--- start DATA ENTRIES ---
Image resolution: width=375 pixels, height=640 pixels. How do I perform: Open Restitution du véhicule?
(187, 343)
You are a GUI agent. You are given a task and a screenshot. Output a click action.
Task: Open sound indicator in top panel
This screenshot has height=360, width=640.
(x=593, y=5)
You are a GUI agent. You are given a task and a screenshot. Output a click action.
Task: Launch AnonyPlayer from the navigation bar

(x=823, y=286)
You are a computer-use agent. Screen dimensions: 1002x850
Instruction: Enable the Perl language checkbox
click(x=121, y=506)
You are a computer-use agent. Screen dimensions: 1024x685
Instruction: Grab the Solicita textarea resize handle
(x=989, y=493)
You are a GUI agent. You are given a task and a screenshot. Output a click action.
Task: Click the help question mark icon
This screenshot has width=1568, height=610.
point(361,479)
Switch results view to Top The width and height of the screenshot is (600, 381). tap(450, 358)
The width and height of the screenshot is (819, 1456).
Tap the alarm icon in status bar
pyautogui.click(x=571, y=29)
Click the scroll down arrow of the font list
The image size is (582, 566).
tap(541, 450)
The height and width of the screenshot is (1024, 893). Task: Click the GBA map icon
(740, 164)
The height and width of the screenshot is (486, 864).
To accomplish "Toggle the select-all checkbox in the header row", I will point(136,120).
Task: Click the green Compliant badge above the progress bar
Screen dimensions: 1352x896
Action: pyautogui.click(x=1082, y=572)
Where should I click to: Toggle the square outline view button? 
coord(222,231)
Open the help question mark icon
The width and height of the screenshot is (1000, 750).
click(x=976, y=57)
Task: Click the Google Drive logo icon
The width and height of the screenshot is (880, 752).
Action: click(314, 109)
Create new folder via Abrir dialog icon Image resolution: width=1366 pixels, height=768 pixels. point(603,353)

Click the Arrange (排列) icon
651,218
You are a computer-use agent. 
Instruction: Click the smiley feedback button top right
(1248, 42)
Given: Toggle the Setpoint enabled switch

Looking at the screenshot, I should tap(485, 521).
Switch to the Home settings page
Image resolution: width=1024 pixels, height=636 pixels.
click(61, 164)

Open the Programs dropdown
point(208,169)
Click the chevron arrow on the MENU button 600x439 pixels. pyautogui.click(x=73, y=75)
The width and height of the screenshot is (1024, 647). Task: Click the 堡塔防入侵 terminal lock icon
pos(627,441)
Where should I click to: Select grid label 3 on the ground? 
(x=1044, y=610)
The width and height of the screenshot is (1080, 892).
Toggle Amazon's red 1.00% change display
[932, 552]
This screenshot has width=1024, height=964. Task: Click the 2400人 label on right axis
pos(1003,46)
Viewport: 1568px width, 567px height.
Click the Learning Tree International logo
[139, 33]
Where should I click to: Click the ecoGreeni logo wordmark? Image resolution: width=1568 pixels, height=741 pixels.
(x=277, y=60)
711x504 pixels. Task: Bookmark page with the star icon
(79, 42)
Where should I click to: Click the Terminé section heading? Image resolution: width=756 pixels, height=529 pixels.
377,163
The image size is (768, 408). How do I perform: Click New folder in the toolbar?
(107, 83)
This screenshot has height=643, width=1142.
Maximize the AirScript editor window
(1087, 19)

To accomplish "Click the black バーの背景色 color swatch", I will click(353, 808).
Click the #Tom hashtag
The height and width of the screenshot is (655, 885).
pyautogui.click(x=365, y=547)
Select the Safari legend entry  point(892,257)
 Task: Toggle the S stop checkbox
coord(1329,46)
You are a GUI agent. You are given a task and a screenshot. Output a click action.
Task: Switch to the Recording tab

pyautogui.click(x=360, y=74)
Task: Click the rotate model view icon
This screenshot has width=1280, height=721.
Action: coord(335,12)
--- end DATA ENTRIES ---
Output the items from the first one through the line containing "(x=989, y=493)", inclusive, as a two-column CSV with the columns instruction and answer. Give one row per item and put each value in its own quoted field, with line breaks turned into spaces.

instruction,answer
"Image resolution: width=375 pixels, height=640 pixels. How do I perform: Open Restitution du véhicule?","(187, 343)"
"You are a GUI agent. You are given a task and a screenshot. Output a click action. Task: Open sound indicator in top panel This screenshot has height=360, width=640.","(x=593, y=5)"
"You are a GUI agent. You are given a task and a screenshot. Output a click action. Task: Launch AnonyPlayer from the navigation bar","(x=823, y=286)"
"You are a computer-use agent. Screen dimensions: 1002x850 Instruction: Enable the Perl language checkbox","click(x=121, y=506)"
"You are a computer-use agent. Screen dimensions: 1024x685 Instruction: Grab the Solicita textarea resize handle","(x=989, y=493)"